Folklaw 12 August

03 March 2012 By Lawyers Weekly

Ernie’s at it againErnie the Attorney has featured more superfluous legal boilerplate language on his website, this time in the form of a US Internal Revenue Service (IRS) notice at the end of…

Ernies at it again

Ernie the Attorney has featured more superfluous legal boilerplate language on his website, this time in the form of a US Internal Revenue Service (IRS) notice at the end of an email. To the best of Ernie’s knowledge, the attorney who sent the email is a general litigator who doesn’t specialise in tax matters. But at the end of his email was this: “IRS Circular 230 Notice: To ensure compliance with requirements imposed by the IRS, please be informed that any federal tax advice contained in this communication (including any attachments) is not intended or written to be used, and cannot be used, for the purpose of (i) avoiding penalties under the Internal Revenue Code or (ii) promoting, marketing or recommending to another party any transaction or matter addressed herein.”

You can never be too careful I guess.


Mother of all property disputes

It is India’s greatest icon and the world’s most famous monument to love, but Agra’s world heritage listed Taj Mahal is now at the centre of an ownership dispute. Emperor Shah Jahan built the Taj Mahal 350 years ago as a mausoleum for his beloved wife Arjuman Banu Begum and it now attracts about three million tourists from around the world annually. Government body the Archaeological Survey of India, which has maintained the Taj for 20 years, is contesting a claim by the Uttar Pradesh Sunni Wakf (Trust) Board, a Muslim organisation that governs properties belonging to Muslim religious institutions. The Board claims that Shah Jahan bequeathed the Taj to its predecessor and dedicated it as Wakf property.

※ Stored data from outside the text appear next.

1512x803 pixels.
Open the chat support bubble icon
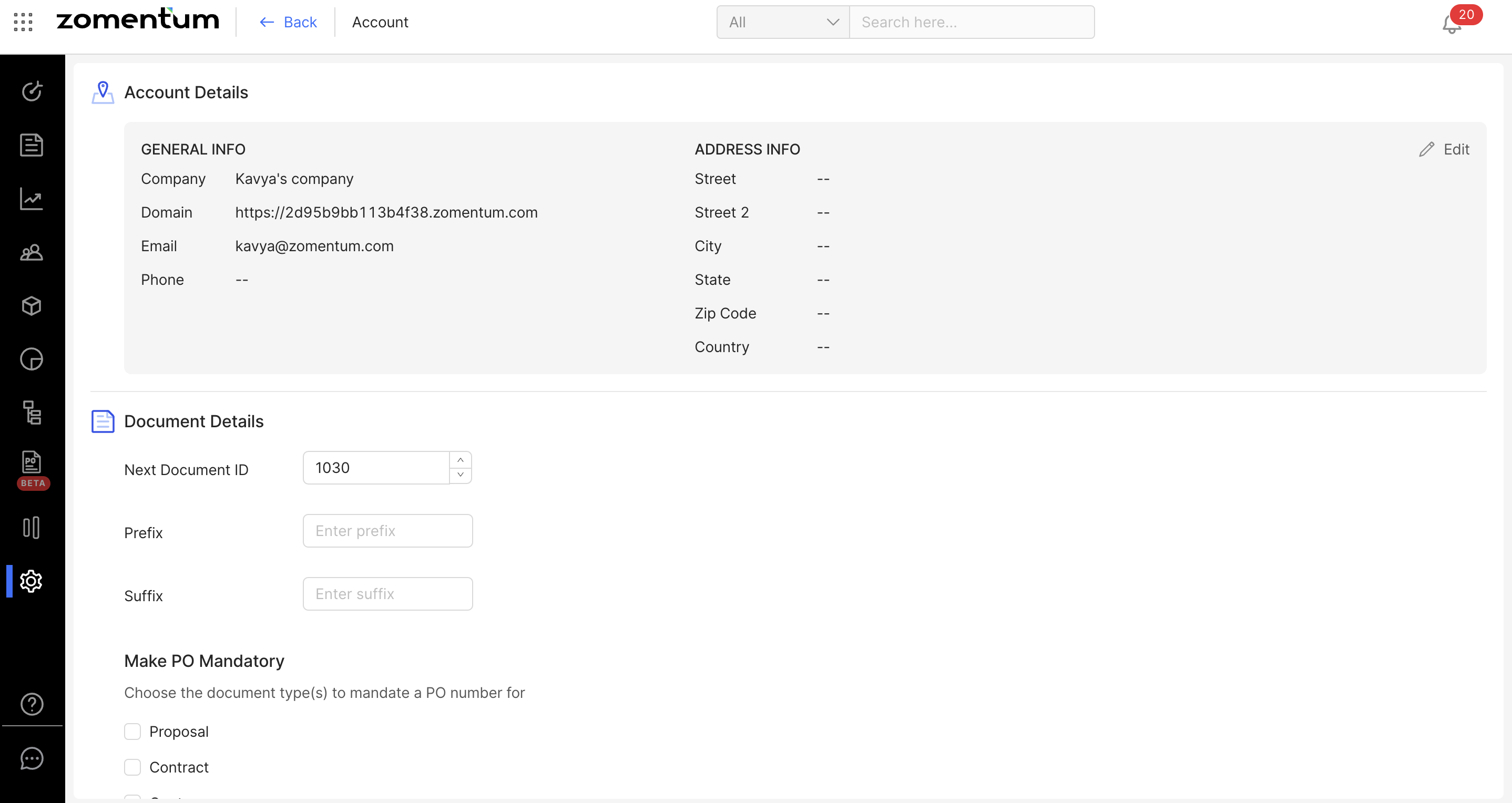click(32, 758)
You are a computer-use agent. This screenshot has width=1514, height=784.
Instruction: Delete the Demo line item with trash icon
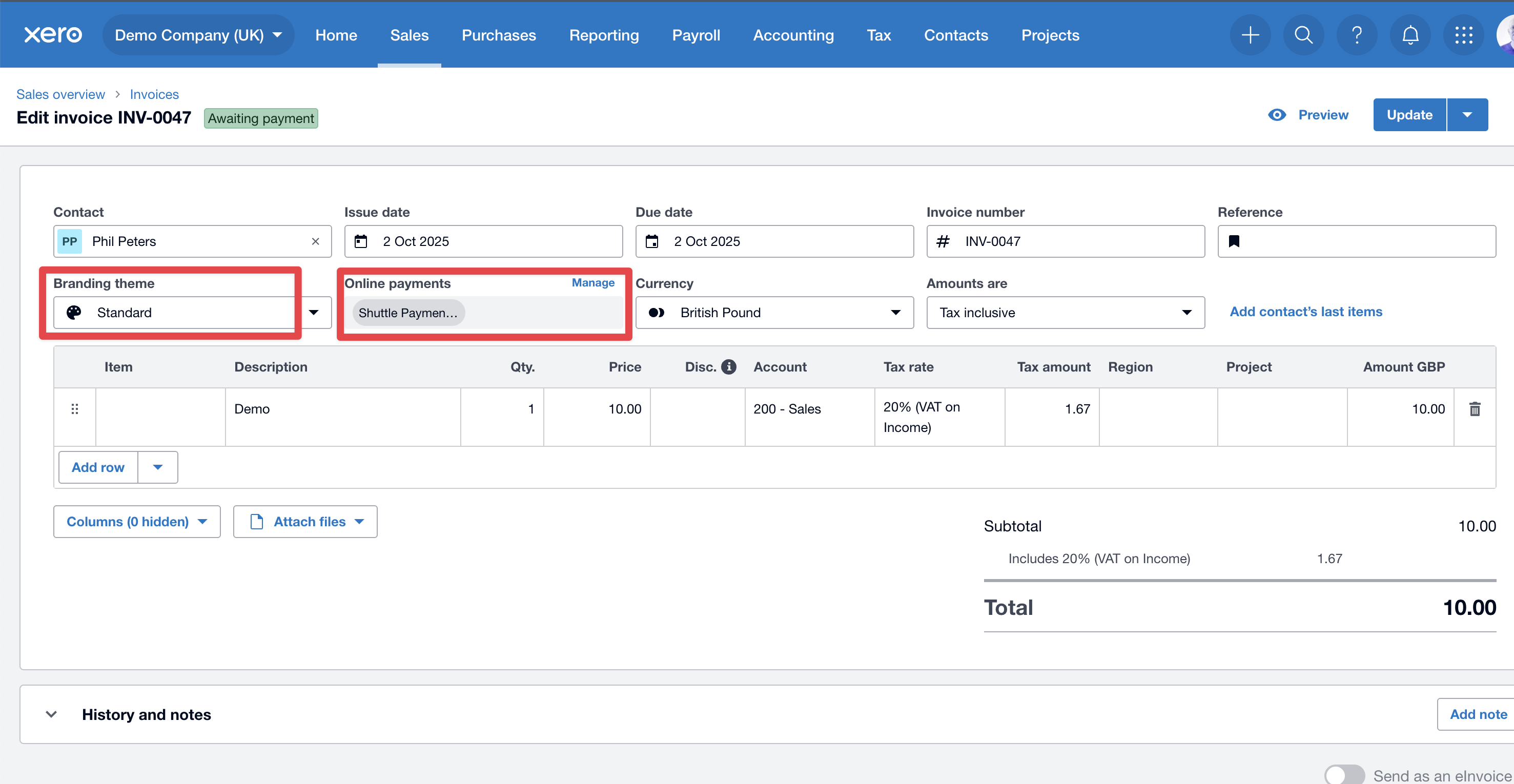point(1475,409)
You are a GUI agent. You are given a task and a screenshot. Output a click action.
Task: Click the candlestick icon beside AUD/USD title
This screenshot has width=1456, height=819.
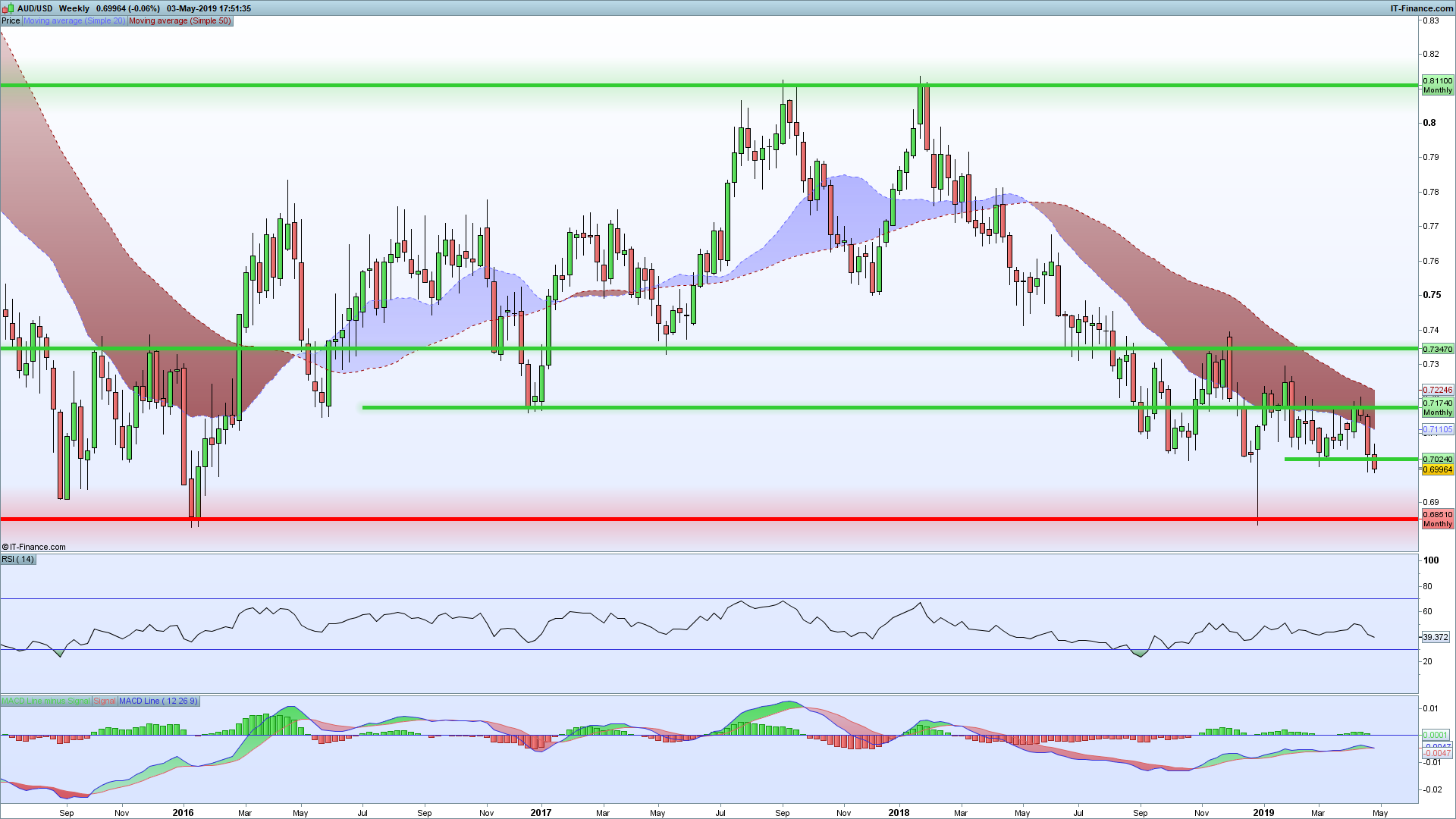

Then there is Prince Yaqub Habeebuddin Tucy whose family traces its lineage to Shah Jahan. As a surviving descendent, Tucy believes he should be given ownership rights. But it wouldn’t be India if religion didn’t play a part. The Vishwa Hindu Parishad, a right-wing Hindu group, says the Taj Mahal cannot be considered a Muslim monument because it was built after a temple dedicated to the Hindu god Shiva was demolished on the site. Instead, it should be declared a Hindu monument. Of course none of these claims would have any relation to the revenue raised from entry fees to the monument. Folklaw would have (naively) thought such an icon would be above private ownership, but then again if an oil company can buy the rights to Angkor Wat, anything is up for grabs.

Look out, its RollerCop

The Swiss police force has reportedly replaced its horses with roller skates in order to save costs. The roller-cop unit is comprised of nine women and 25 men, who cover their beat in Zurich five times faster than their fleet-footed colleagues, and at a fraction of the cost of keeping a horse.

Lawyers Weekly Discover

Police chief Philipp Hotzenkoecherle said the horseback units had been disbanded because they were too expensive and impractical for modern police work. The cost of operating the entire skating unit is no more than the cost of maintaining just two horses, and police director Esther Maurer said they provided just as much of a spectacle as the mounted police. Well, that claim will find no arguments here. Unit head, Marcel Schaeffer, admitted his officers have to be aware that people can push them over more easily when they are on skates, but said: ”If people want to do that to these officers then they had better be able to run very fast, because when we are back on our feet you won’t be able to get away from us very easily.”

The virgins are all mine

Richard Branson’s persistent pursuit of all small companies that deem to use the word Virgin in their name has hit a pocket of resistance in the form of Jason Yang, proprietor of Virgin Threads, an online clothing retailer. Yang, whose sole source of income is the site, is fighting the lawsuit, arguing that such a common word should not be subject to trademark laws in the same way that made up words, such as Altria are. A CNN Money report quoted David Bollier, author of the book Brand Name Bullies: The Quest to Own and Control Culture, saying: “If anyone can lay claim to that word, shouldn’t it be the Catholic Church?” Fair call.

Unfair dismissal

Valentin Lefter, 20, from Focsani, Romania, returned from a holiday to be greeted by a letter from his employer expressing commiserations to Lefter’s wife over his death. He contacted the wine-bottling company Prodecam Vanatori to inform his colleagues that he was still alive and kicking, but they in turn informed him he no longer had a job as they had already employed a replacement.

His bosses did apologise (which must have provided great comfort) and said the misunderstanding had come about through a computer error. Lefter has decided a pay- out of $23,250 would be more appropriate and plans to sue for that amount.

Futile theft

Surely this man emigrated from Romania to Brazil? Ednor Rodrigues, 32, was filmed on CCTV stealing seven toothbrushes from a supermarket in Ribeirao Preto. When approached by police he showed them his toothless mouth in order to convince them of his innocence, but eventually admitted to his folly. “I don’t know why I did it,” he said. “I have no teeth, what was I thinking?”